**GIVEN INSTRUCTION**
Resize the records starting with the line with "Screen dimensions: 587x687" and going on through the line with "click(x=58, y=158)", both included. Give these lines again in full, requests included, but multiply every click coordinate in the answers by 1.15 and round to whole numbers, with halves rounded up; leave the pictures out.
##### DATASET ENTRIES
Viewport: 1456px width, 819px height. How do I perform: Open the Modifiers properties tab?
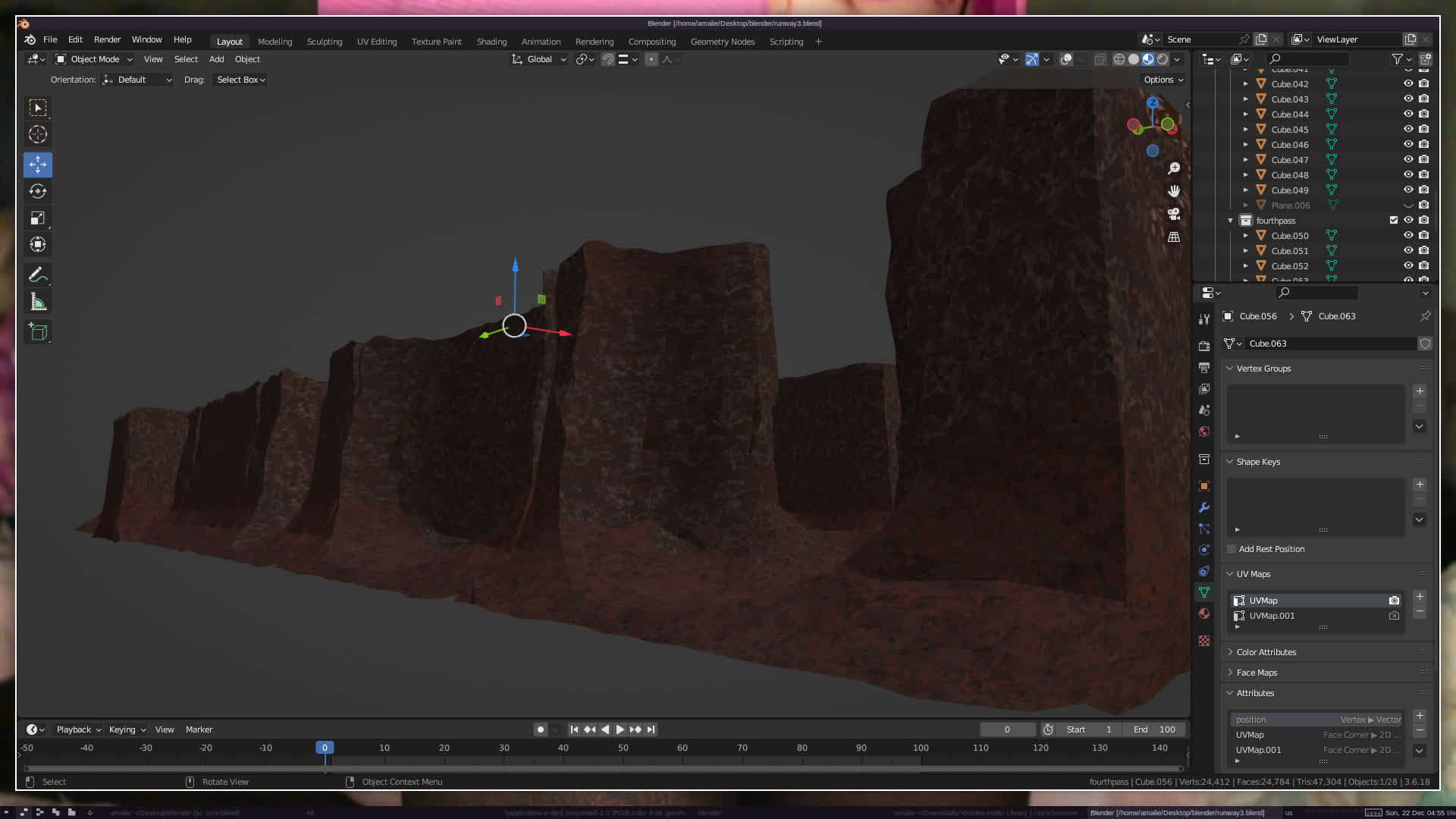pos(1204,507)
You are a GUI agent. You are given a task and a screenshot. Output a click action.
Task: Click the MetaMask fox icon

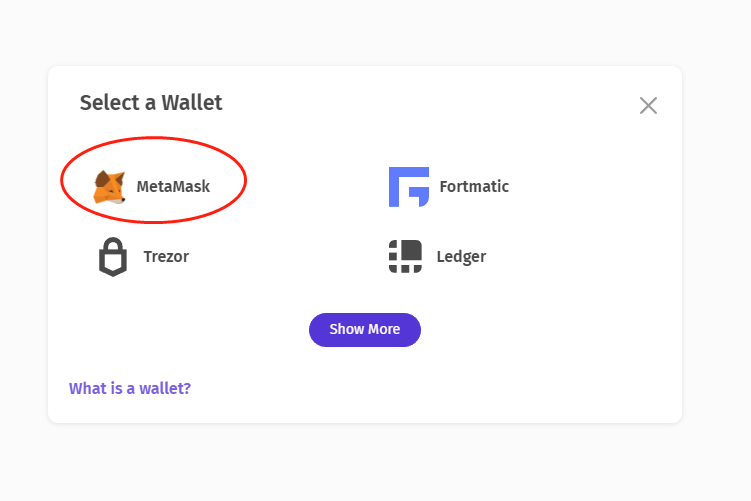[x=109, y=187]
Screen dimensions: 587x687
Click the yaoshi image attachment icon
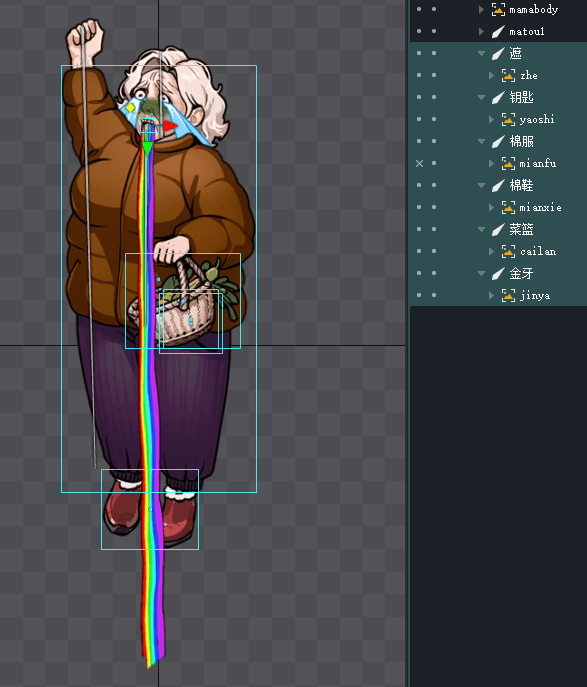(508, 119)
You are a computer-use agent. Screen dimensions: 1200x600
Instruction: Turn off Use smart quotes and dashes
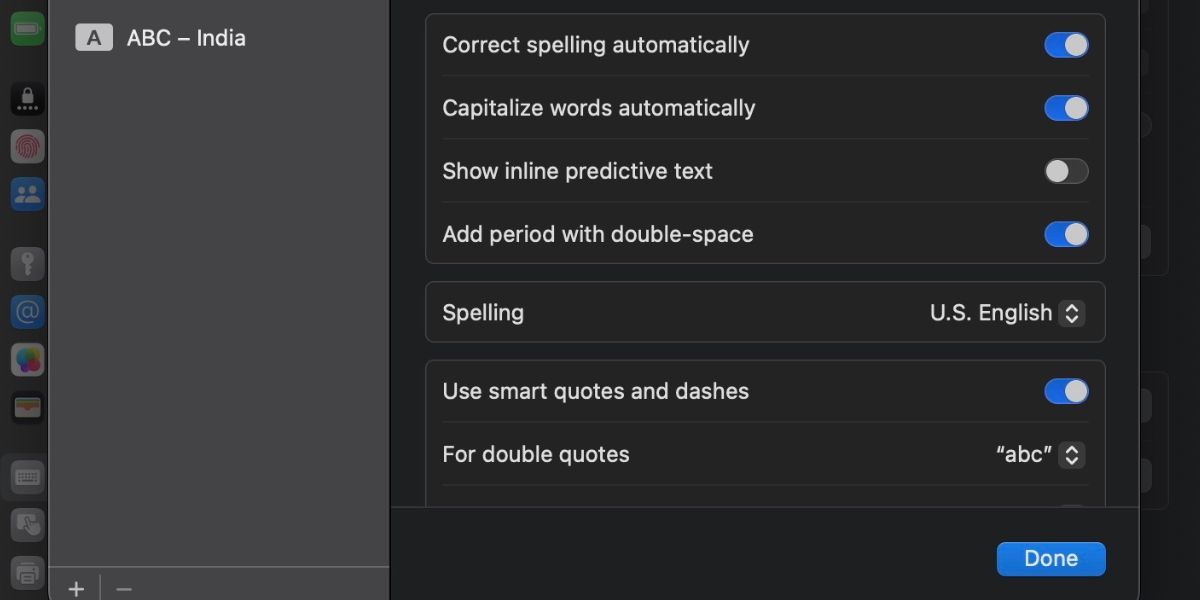[x=1066, y=391]

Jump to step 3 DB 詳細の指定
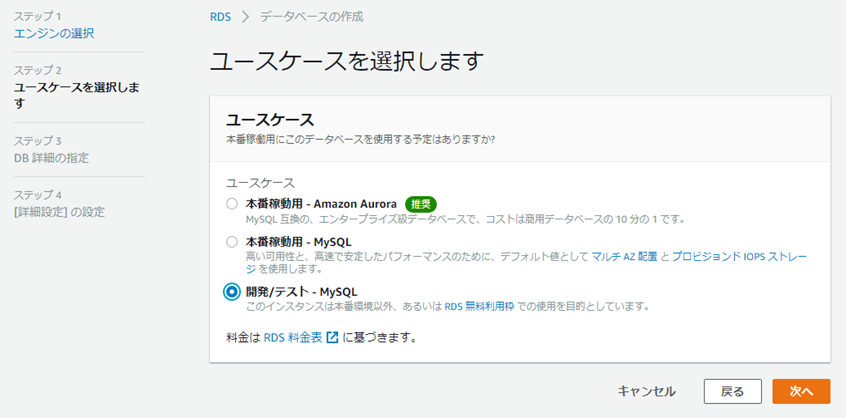click(x=58, y=158)
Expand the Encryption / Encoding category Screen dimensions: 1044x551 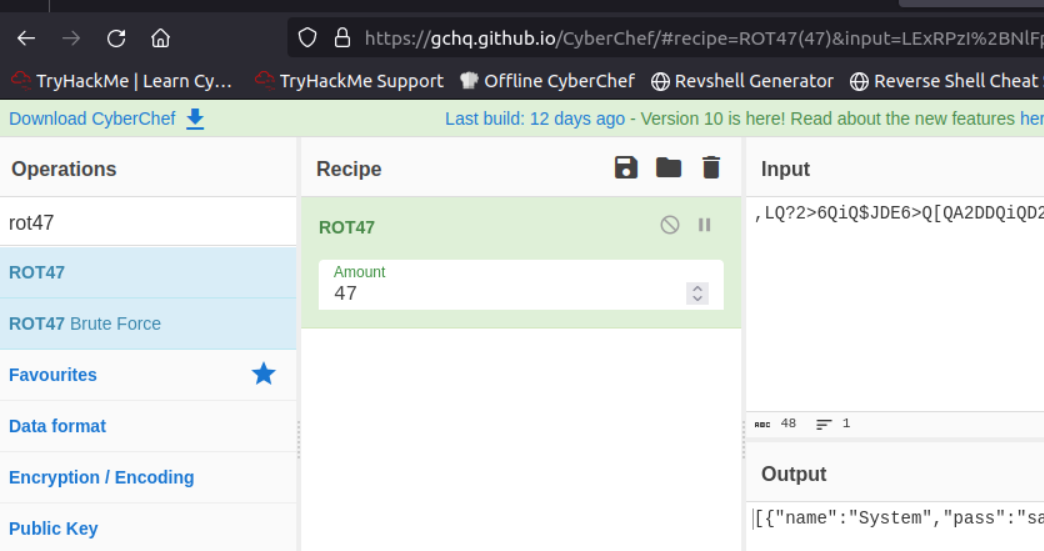101,477
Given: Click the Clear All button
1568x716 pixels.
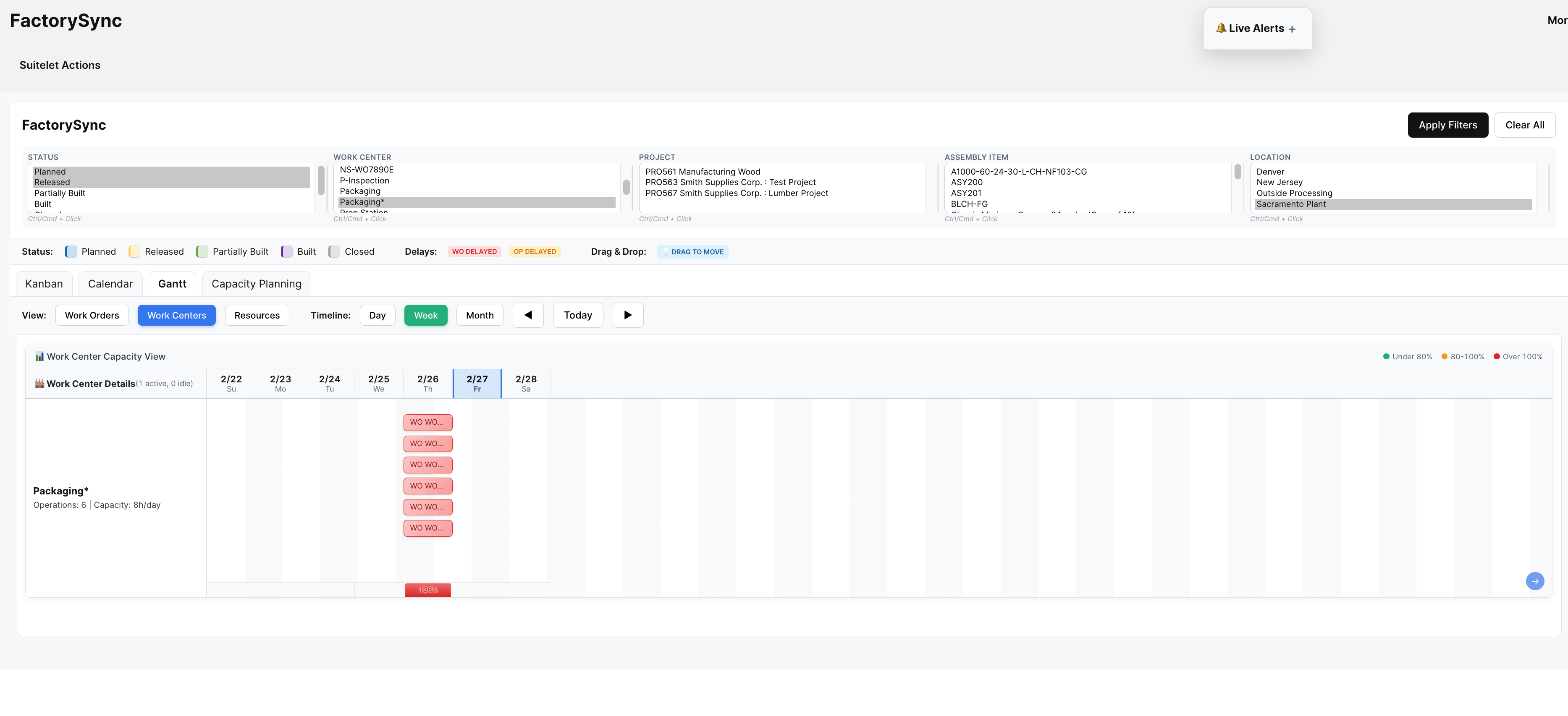Looking at the screenshot, I should click(x=1525, y=125).
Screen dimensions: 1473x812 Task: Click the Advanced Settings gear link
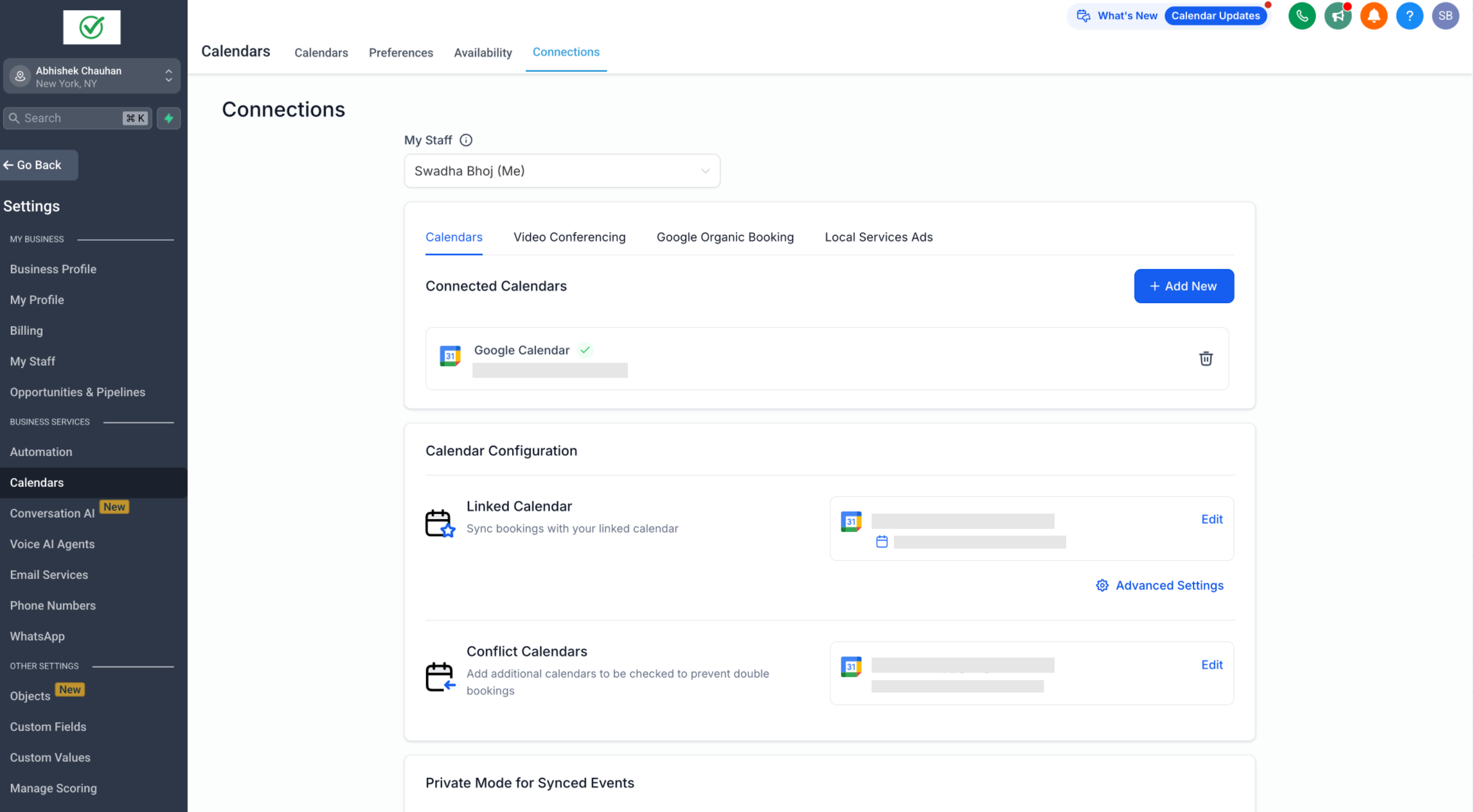pos(1159,585)
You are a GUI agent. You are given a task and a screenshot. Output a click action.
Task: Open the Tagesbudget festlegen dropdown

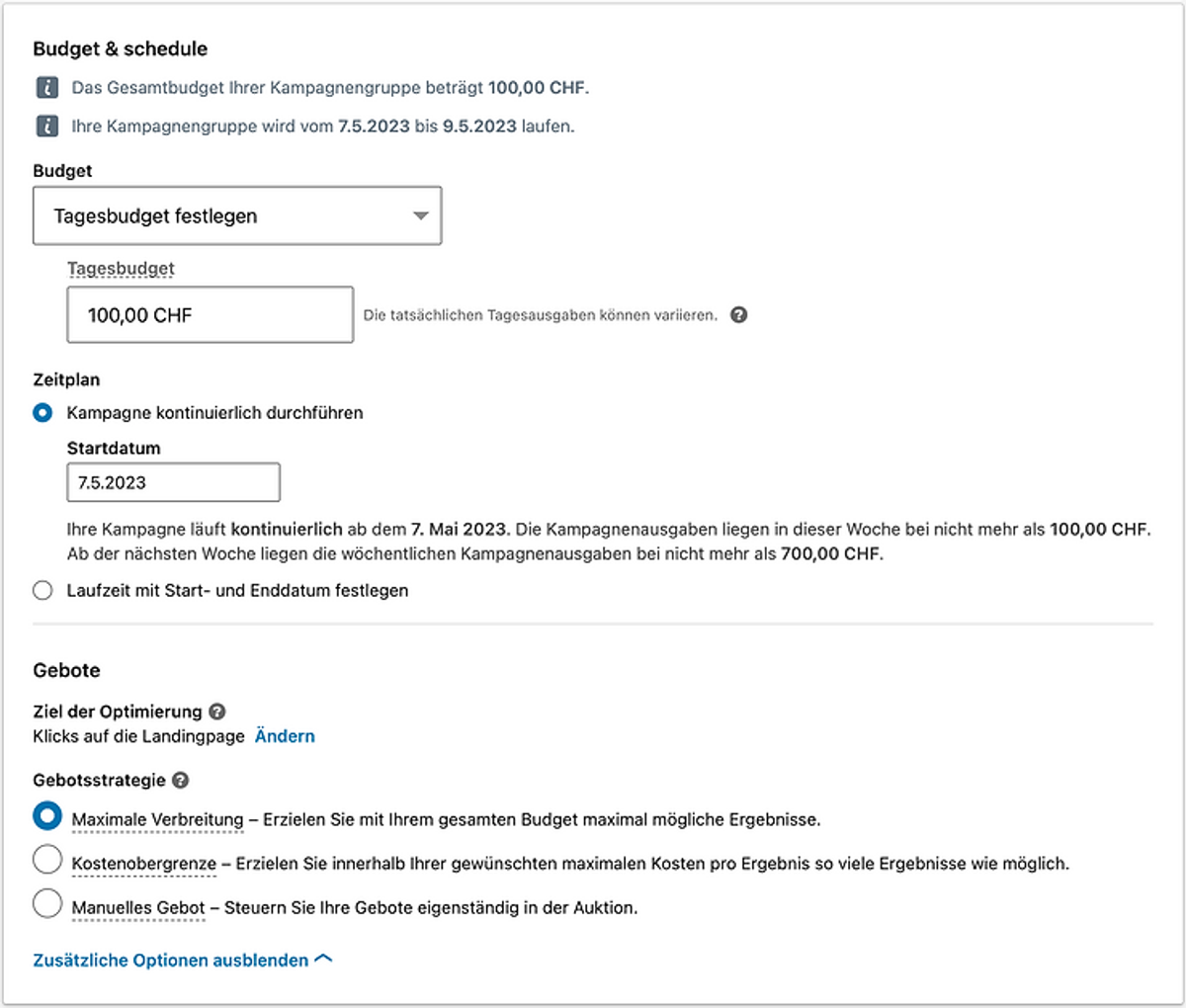click(237, 215)
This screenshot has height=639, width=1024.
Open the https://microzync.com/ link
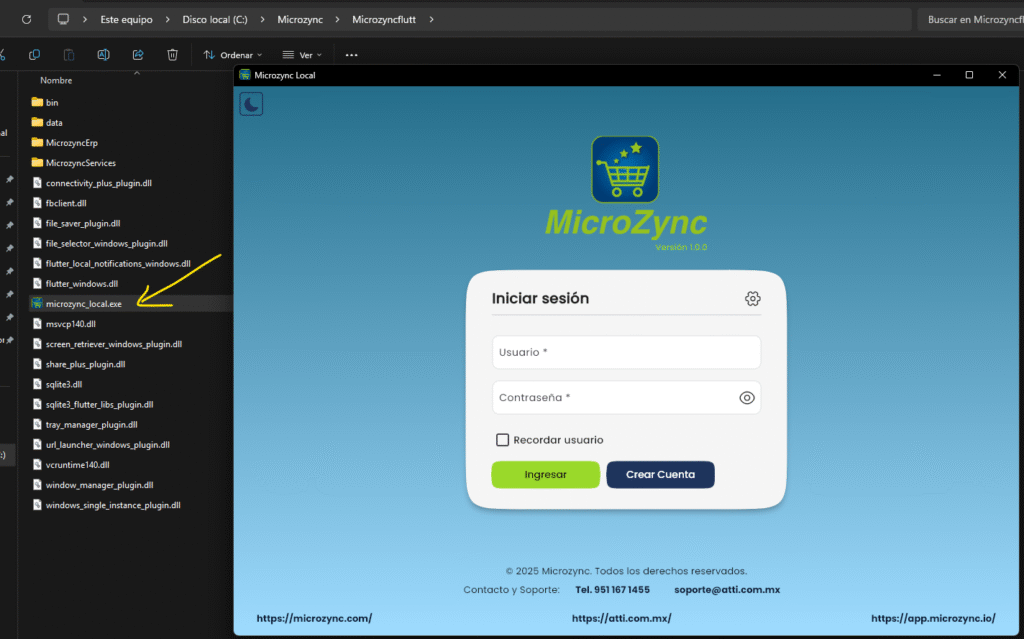pos(314,618)
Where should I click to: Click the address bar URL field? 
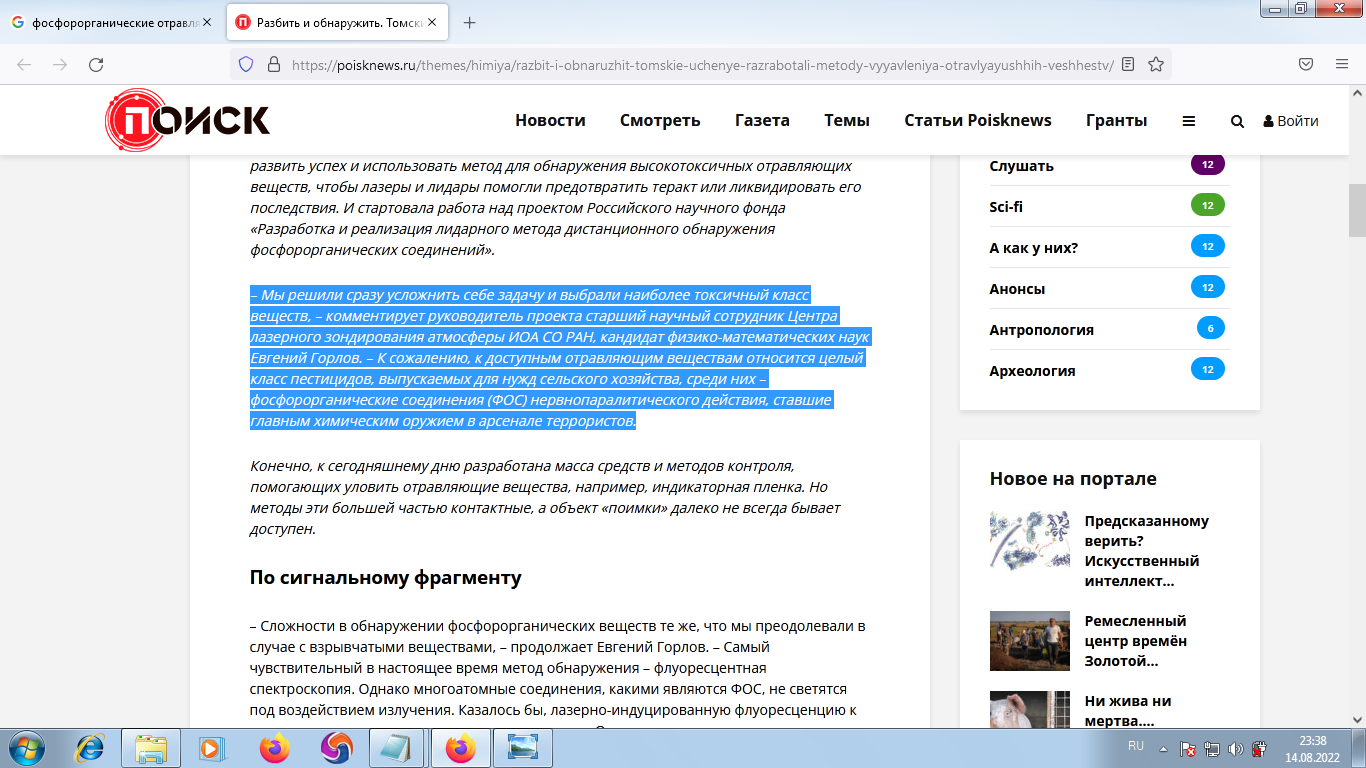[x=700, y=64]
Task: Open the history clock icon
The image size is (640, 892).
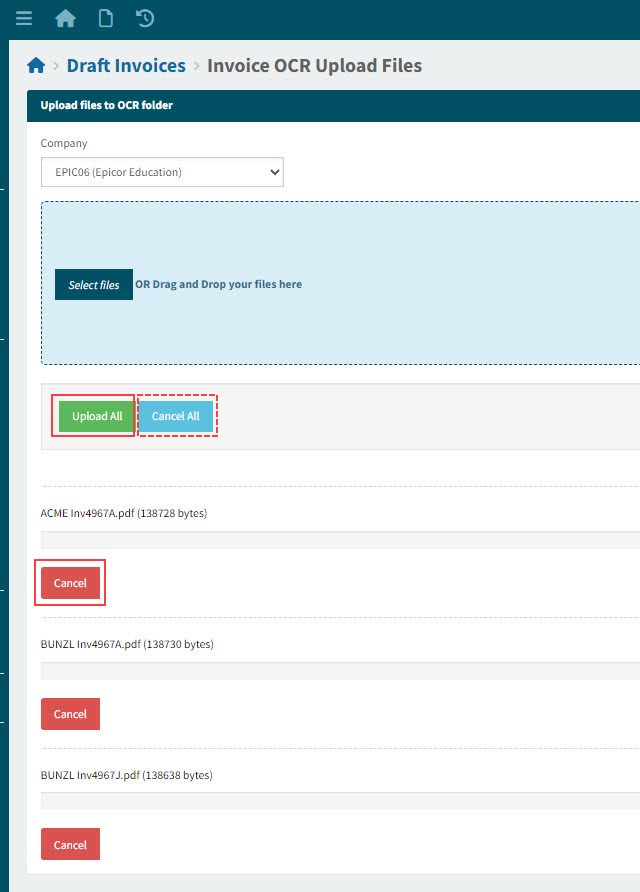Action: (x=144, y=19)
##########
**TASK OUTPUT**
Screen dimensions: 587x687
Click the yaoshi image attachment icon
(584, 137)
You are a computer-use agent. Screen dimensions: 1200x600
Instruction: Turn off Use smart quotes and dashes
[x=1226, y=450]

Jump to step 3 DB 詳細の指定
click(x=67, y=182)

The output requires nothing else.